Using the Pomodoro Technique has made it “worse”. I mean, it has accentuated this trend. It’s been really good for my productivity, it’s been really good to help me be less stressed, and it’s been really good to help me beat my procrastinative tendancies. But I think it hasn’t been good for my overall satisfaction about my work. Something is missing — that’s what I’ve been telling people all these last months. Everything is fine with my work, I have enough of it (more than enough!), it’s interesting, but something is not quite right.

And I think that part of this “not quite right” is that I’ve become too focused on just getting the “work work” done (the one that pays), and I’ve neglected the fun part of work, which is my interest for the online world and the people who inhabit it.
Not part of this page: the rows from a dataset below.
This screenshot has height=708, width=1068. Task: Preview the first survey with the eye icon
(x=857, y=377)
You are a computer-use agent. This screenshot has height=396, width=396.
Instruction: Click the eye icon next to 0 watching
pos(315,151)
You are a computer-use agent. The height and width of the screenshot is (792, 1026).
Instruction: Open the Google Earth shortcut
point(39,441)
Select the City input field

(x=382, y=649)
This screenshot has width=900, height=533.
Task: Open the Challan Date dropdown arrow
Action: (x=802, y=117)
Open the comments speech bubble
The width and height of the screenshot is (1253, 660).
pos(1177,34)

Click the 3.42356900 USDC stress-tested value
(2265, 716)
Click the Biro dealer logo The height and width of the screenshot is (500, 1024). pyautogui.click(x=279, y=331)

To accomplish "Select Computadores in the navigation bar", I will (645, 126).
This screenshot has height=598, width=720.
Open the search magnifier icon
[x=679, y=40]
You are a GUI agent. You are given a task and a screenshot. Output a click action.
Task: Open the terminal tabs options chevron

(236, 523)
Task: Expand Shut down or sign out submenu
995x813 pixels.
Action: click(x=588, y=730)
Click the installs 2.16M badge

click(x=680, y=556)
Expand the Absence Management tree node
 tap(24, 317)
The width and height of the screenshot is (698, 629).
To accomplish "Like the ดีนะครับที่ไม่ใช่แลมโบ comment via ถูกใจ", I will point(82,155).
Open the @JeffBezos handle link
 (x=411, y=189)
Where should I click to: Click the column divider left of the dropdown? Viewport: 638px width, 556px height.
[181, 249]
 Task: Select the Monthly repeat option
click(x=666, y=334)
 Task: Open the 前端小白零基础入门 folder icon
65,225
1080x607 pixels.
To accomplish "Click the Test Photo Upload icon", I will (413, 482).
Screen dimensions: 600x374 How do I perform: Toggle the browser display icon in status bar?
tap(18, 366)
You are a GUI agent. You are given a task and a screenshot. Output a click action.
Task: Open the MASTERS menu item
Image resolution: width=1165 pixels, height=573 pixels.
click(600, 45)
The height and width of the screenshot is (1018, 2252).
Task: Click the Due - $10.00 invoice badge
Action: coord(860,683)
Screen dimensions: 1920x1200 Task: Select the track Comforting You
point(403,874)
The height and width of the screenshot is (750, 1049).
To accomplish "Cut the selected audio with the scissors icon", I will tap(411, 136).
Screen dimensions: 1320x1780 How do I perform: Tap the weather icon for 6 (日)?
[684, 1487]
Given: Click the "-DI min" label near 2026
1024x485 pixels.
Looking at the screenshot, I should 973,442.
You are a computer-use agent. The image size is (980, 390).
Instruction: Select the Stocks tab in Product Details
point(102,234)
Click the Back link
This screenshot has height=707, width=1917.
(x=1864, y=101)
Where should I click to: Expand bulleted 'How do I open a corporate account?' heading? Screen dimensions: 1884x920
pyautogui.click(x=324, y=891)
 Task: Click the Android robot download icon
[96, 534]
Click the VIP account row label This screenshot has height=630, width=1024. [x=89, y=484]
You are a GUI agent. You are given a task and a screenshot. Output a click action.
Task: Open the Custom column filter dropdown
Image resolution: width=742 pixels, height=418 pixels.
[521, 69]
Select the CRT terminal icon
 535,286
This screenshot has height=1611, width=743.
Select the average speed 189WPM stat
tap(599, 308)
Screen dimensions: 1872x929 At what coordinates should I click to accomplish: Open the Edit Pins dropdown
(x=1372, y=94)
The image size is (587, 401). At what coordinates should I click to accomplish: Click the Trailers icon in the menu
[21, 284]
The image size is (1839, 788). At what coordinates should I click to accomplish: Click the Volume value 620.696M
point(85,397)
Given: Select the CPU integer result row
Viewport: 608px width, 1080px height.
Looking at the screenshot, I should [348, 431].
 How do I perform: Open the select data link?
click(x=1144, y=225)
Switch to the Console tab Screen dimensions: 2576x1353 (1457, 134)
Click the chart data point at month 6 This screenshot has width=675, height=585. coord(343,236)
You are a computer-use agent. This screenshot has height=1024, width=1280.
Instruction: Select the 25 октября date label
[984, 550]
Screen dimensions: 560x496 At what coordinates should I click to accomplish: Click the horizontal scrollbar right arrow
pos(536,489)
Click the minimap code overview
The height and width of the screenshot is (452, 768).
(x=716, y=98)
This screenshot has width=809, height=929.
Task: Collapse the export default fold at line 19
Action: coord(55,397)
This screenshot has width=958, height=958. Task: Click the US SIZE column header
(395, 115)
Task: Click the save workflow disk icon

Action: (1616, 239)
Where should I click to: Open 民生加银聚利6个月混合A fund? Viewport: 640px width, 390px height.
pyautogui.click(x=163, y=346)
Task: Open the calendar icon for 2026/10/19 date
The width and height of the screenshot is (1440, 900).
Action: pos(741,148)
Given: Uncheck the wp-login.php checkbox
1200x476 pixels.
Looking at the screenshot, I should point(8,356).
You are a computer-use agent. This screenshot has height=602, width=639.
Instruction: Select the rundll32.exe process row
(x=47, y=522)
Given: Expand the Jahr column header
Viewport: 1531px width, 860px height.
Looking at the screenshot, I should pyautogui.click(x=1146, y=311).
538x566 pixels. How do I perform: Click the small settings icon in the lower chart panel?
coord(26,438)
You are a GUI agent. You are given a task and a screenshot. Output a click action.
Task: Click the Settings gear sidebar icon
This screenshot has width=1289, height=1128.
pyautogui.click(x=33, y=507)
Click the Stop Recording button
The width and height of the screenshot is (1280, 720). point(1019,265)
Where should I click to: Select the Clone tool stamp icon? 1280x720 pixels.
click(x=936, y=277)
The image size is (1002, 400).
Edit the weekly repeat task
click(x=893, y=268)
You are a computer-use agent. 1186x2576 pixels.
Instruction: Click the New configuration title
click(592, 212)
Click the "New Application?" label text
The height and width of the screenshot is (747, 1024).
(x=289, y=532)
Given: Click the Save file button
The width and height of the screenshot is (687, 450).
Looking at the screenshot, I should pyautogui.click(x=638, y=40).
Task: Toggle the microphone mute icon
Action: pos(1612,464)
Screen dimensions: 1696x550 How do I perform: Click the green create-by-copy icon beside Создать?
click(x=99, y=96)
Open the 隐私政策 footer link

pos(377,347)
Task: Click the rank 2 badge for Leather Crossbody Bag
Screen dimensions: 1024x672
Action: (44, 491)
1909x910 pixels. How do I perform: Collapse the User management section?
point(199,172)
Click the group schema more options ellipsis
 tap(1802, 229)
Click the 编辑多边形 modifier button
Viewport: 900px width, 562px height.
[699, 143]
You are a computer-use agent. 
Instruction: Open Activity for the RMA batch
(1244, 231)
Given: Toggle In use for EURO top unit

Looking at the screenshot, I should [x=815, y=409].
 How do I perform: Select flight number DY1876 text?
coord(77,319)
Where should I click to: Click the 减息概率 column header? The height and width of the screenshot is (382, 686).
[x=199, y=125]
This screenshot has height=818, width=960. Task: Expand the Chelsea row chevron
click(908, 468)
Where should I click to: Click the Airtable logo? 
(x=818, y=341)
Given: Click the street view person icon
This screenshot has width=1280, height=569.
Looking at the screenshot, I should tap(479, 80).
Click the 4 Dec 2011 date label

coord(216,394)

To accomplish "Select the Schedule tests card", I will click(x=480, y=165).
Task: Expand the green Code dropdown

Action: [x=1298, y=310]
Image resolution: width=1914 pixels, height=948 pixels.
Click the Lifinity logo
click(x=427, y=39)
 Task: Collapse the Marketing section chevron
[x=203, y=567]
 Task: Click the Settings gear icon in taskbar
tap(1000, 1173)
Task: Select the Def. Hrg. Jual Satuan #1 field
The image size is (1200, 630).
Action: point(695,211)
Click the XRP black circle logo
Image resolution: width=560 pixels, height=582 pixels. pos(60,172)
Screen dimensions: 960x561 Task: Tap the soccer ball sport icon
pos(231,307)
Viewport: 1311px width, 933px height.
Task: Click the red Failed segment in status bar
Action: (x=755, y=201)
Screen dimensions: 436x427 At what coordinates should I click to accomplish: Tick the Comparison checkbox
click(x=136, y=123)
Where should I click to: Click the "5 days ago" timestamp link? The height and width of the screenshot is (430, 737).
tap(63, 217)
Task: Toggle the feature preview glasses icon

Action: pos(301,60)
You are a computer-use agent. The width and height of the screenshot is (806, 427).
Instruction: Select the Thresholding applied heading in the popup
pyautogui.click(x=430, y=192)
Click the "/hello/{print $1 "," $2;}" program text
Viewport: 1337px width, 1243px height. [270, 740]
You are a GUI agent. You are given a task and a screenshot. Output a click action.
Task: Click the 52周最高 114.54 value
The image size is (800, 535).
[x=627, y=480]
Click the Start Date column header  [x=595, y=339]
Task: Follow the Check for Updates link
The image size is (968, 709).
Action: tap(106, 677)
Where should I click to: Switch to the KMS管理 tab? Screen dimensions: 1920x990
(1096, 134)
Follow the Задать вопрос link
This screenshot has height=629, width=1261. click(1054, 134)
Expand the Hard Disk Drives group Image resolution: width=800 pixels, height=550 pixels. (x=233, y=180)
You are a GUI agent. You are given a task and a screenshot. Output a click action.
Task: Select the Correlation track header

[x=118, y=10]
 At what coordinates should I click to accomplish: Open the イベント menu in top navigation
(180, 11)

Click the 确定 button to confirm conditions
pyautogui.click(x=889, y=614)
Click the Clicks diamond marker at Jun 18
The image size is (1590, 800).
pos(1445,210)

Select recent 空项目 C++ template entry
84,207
I also suspect this can have something to do with my lack of blogging — there hasn’t been much to feed that part of me recently.

So, maybe I have to come back in part to how I was working before. Find a balance. This is not a new preoccupation of mine: for a few years now I’ve been lamenting the fact that I’m not managing to set aside enough time to tinker online, write, do research. But I think it’s become more extreme since I started focusing more exclusively on my client work.

Maybe what I need to do is do tomatoes in the morning, and work more “loosely” in the afternoon (or the opposite). Tinker, get stuff done, write, whatever I feel like doing (including dealing with emergencies or “too much work” if I feel the daily rythm of morning tomatoes isn’t cutting it). Maybe I need to have “tomato days” and “non-tomato days”. Maybe I need to watch less TV (haha!) in the evening and spend more time hanging out online on Google+. Maybe I need to find a way to allow myself to multitask more (!) when I’m working. I’m not sure what the answer is yet.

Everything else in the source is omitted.